We found that the RBE values predicted based on the measured dose and the microdosimetric lineal energy spectra are consistent with the values planned by the TPS except for the fragmentation tail regions (Figure 5). One of the probable reasons for the RBE inconsistency downstream of the SOBP is the setting of the low energy threshold value of the SOI detector used. The SOI MicroPlus-mushroom microdosimeter we used is suitable for measuring a lineal energy y higher than ~1 keV/μm for ⁴He ions (using medium gain) and ~2.2 keV/μm for ¹²C, ¹⁶O, and ²⁰Ne ions (using low gain). In the fragmentation tail regions with many low LET particles below the energy threshold (see Figure 3), the measured y^* values could be higher than the actual values. To overcome the single gain measurements with the SOI-based microdosimeter, Conte et al. [39] introduced an extrapolation approach that can lower the energy threshold by linearly extrapolating the measured spectrum up to ~0.01 keV/μm. This extrapolation approach could be one possible solution and may yield better results, but their approach was not adopted in this study. In our Monte Carlo simulation, the deposited energy of the entire electrons absorbed in the cylindrical volume used in the measurement was calculated to be approximately ~20 keV (Si) (see Figure A1a). As mentioned in Section 2.2, since the LLD in our system is ~50 keV (Si) at low gain and ~15 keV (Si) at medium gain, the electron has no effect on the measurement result in ¹²C, ¹⁶O, and ²⁰Ne ions, but there may be little effect in ⁴He ions.
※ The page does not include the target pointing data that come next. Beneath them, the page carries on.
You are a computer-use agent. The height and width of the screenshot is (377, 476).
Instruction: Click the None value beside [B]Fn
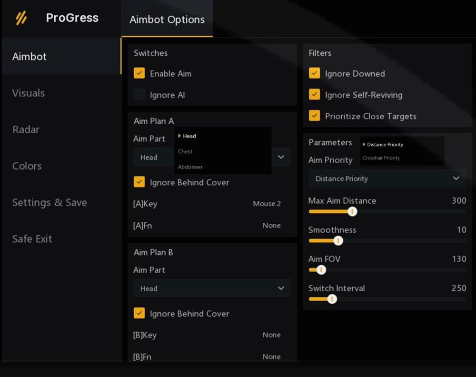coord(271,357)
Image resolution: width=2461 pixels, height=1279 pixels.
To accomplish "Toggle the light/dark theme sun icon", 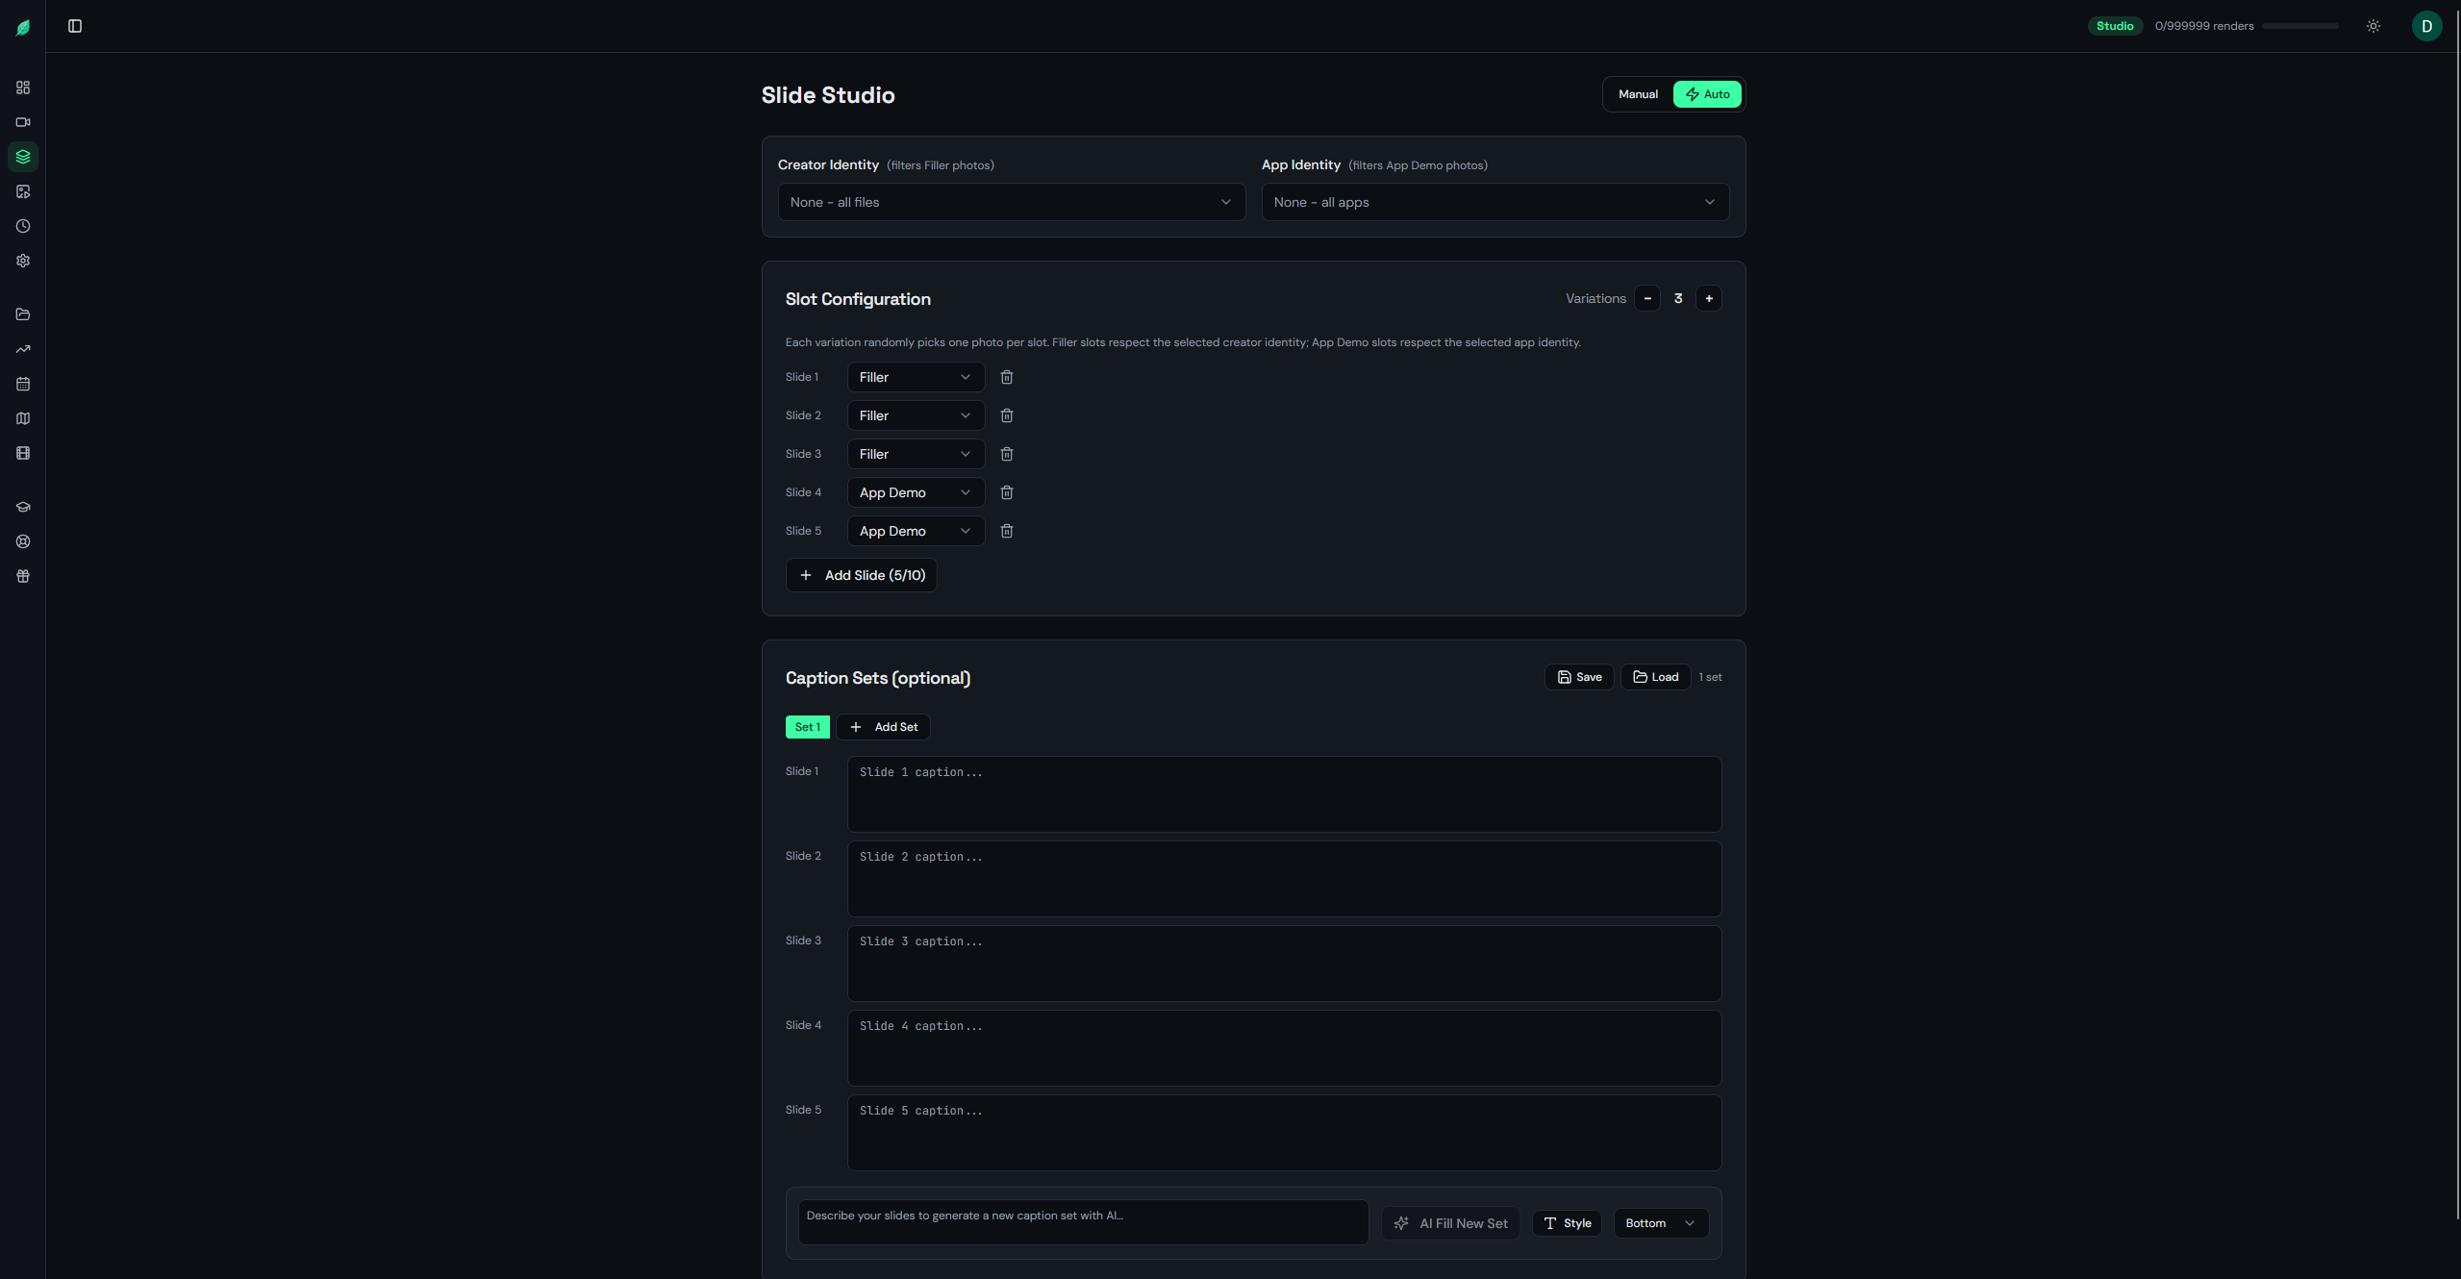I will (2373, 26).
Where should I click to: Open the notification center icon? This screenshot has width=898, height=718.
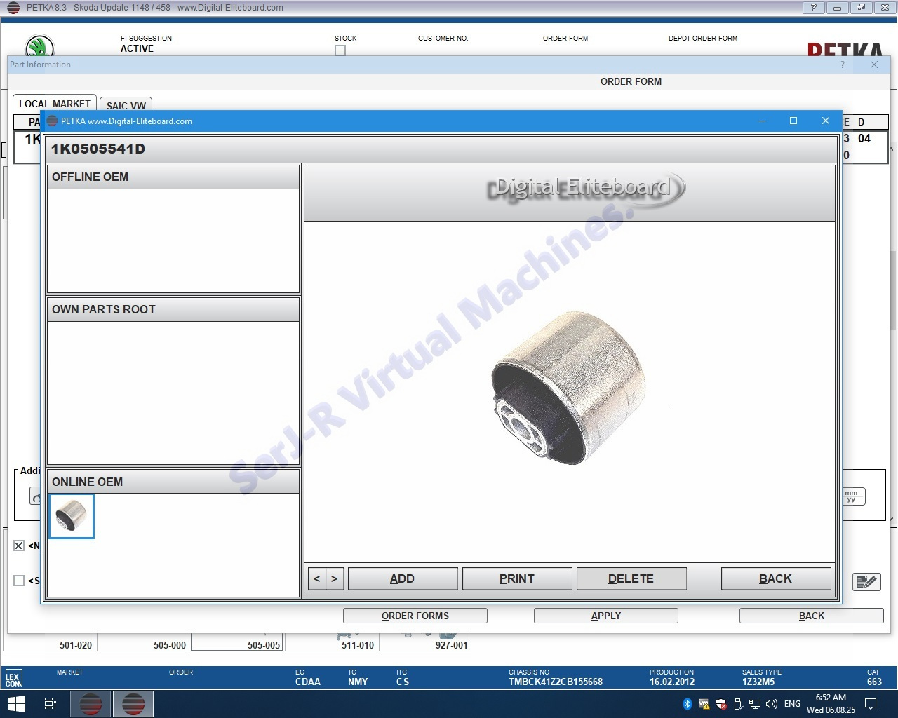pyautogui.click(x=871, y=704)
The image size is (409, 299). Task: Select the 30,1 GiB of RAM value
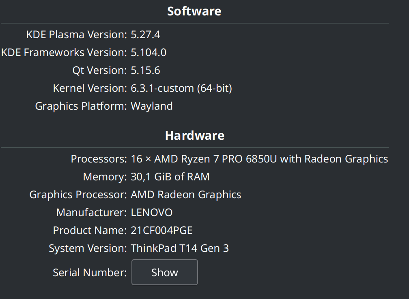pos(170,177)
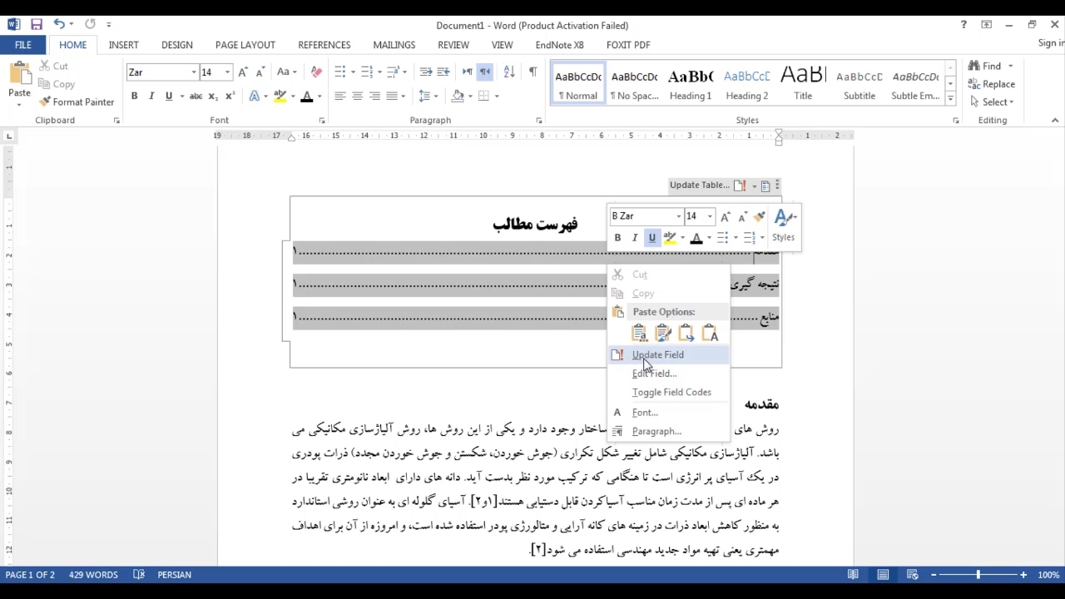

One of the drawbacks of this study is that this study did not evaluate the effect of the size of the sensitive volume of the SOI microdosimeter. Different sizes of detectors result in different measured energies. Kase et al. [8] showed that there was no significant difference in derived y_* across carbon ion SOBP in their study using a spherically walled tissue-equivalent proportional counter (TEPC) with tissue-equivalent diameters ranging from 0.1 to 6 μm. The r_d of 0.42 μm using a TEPC with a tissue-equivalent diameter of 1 μm obtained in their study matched well to the r_d of 0.43 μm derived in our study, while the cylindrical SV of the SOI MicroPlus-mushroom microdosimeter was 18 μm in diameter and 10 μm thick. This supports the fact that the lineal energy spectra and derived $\overline{y_D}$ match well to the $\overline{y_D}$ obtained from measurements with the TEPC for the studied ions and their energies. This study justified the application of an SOI MicroPlus-mushroom microdosimeter for the verification of TPS based on the MK model.

5. Conclusions

We determined the MK model parameters α₀, R_n, and r_d by minimizing the variance between the reported in vitro SFs of HSGc-C5 cells exposed to monoenergetic ⁴He-, ¹²C-, ¹⁶O-, and ²⁰Ne-ion beams and the calculated SF values based on the measured microdosimetric lineal energy spectra of these ion beams, when the β value obtained from 200 kVp X-rays SF studies was adopted. For the SOBP of ⁴He-, ¹²C-, ¹⁶O-, and ²⁰Ne-ion scanning beams, planned by the TPS to attain a 10% SF of the HSGc-C5 cells over the target, the microdosimetric spectra were measured along the SOBP utilizing the SOI MicroPlus-mushroom microdosimeter. The SF of HSGc-C5 cells exposed to each SOBP of the beam was able to be estimated based on the measured doses and microdosimetric lineal energy spectra. Our result proved that the SOI MicroPlus-mushroom microdosimeter is capable of predicting the biological response of HSGc-C5 cells for each ion beam in conjunction with the y^*-based MK model and can be used for RBE-related beam quality assurance in multi-ion therapy.